In about a month’s time, one of the most boring conversations in social media discourse will begin (assuming Elon Musk hasn’t taken Twitter away from us out of pique). “X is a Christmas film.” “X is not a Christmas film.” And so on, as keyboard warriors angrily debate whether the eclectic likes of Die Hard, Lethal Weapon and Love, Actually qualify for this designation, as purists claim on endless Reddit threads that a Christmas movie can only be so-called if the plot and events are entirely driven by the festive season itself.

Even for those of us who would argue that Die Hard and It’s A Wonderful Life make the perfect Christmas double bill — wider designations of the term be damned — there is considerably less debate as to what makes a Thanksgiving film. In truth, there are very few classic pictures that have anything to do with the season itself. Instead, those that have a specifically Thanksgiving-related plot are slighter and more ephemeral: one thinks of Jodie Foster’s 1995 Home for the Holidays, with a pre-fame Robert Downey Jr. and a post-fame Steve Guttenberg, or the Keanu Reeves-Charlize Theron romantic drama Sweet November. 

Bizarrely, one genre that comes into its own in terms of Thanksgiving is that of horror. Unfortunately, most of these pictures are remarkably poor. There might be someone out there who takes delight in watching Alien Abduction: Incident in Lake County (a family is terrorized by aliens while celebrating Thanksgiving), The Last Thanksgiving (a family of cannibals slaughter all those who don’t celebrate Thanksgiving) or ThanksKilling (a demonic turkey hunts down a group of students over Thanksgiving), but they are likely to be in a very slim minority. Although I am intrigued by the sound of the simply named Thanksgiving, an Eli Roth-directed spoof trailer for an as-yet unmade film in which a serial killer stalks his victims while dressed as a Pilgrim Father.

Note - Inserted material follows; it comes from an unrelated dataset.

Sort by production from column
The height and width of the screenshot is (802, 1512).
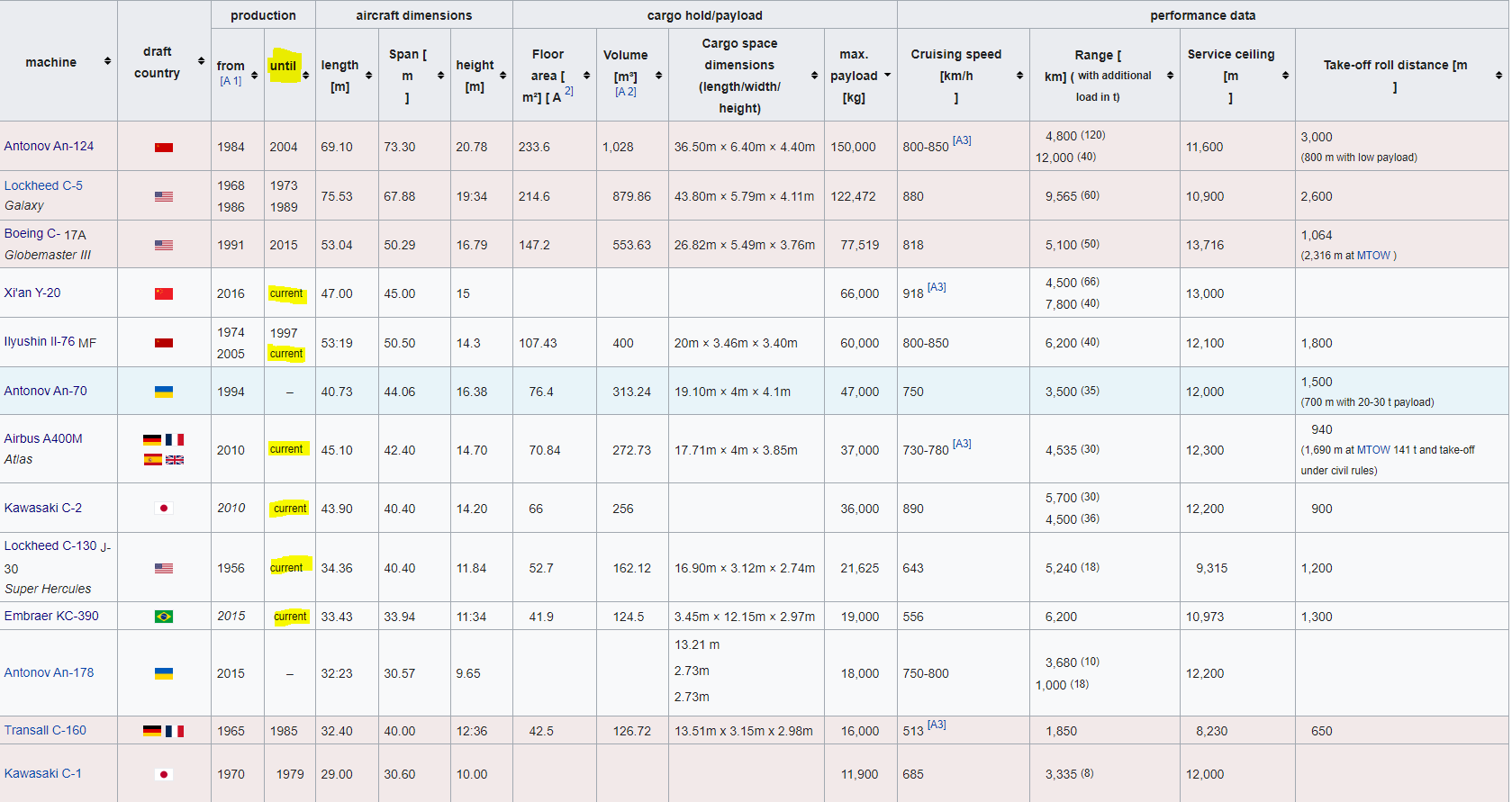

There are far better films that are set over the Thanksgiving period, whether in whole or in part. One thinks of the Steve Martin and John Candy comedy classic Planes, Trains and Automobiles, in which the two men take increasingly desperate steps to ensure that Martin’s advertising executive can make it home to spend the holiday with his family. Or Ang Lee’s The Ice Storm, set over the Thanksgiving weekend in 1973 and exploring the social and sexual mores of two wealthy Connecticut families.

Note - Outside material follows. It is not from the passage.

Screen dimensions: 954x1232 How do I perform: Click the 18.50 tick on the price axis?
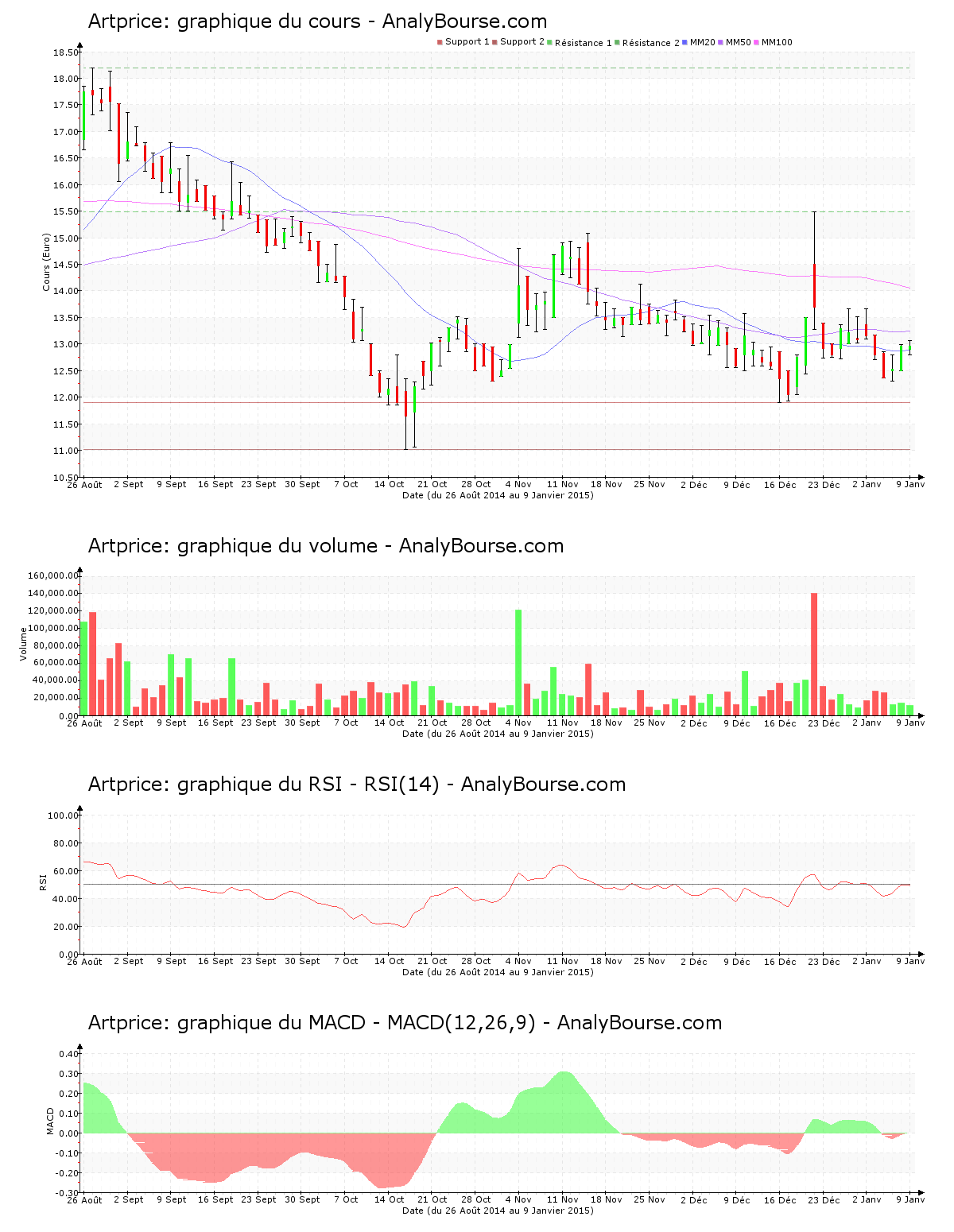pyautogui.click(x=65, y=52)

Both are highly regarded to this day, though, judged by the standards of the social media gatekeepers, neither would qualify purely as a “Thanksgiving” movie, given that the setting is largely immaterial to the action itself. And countless pictures, from You’ve Got Mail to Brokeback Mountain, feature scenes, often pivotal ones, set at Thanksgiving, but nobody would ever claim them as holiday films.

Perhaps the reason why Thanksgiving has never excited filmmakers’ imaginations the way that Christmas has is because it is inherently a less dramatic occasion. Short of making an earnest historical picture about the origins of the event, no doubt featuring a Hemsworth brother as a Pilgrim, there are few films to be made about families assembling, eating too much turkey, getting drunk on eggnog and arguing about whether or not Donald Trump is the savior or the curse of the Republican Party. And for many of us gathering with our loved ones — or nemeses — this week will provide enough drama without it needing to be reflected on a big screen.

Even then, it’s always tempting to see the most popular Thanksgiving film of them all, 1973’s A Charlie Brown Thanksgiving. Sometimes, simplicity is best.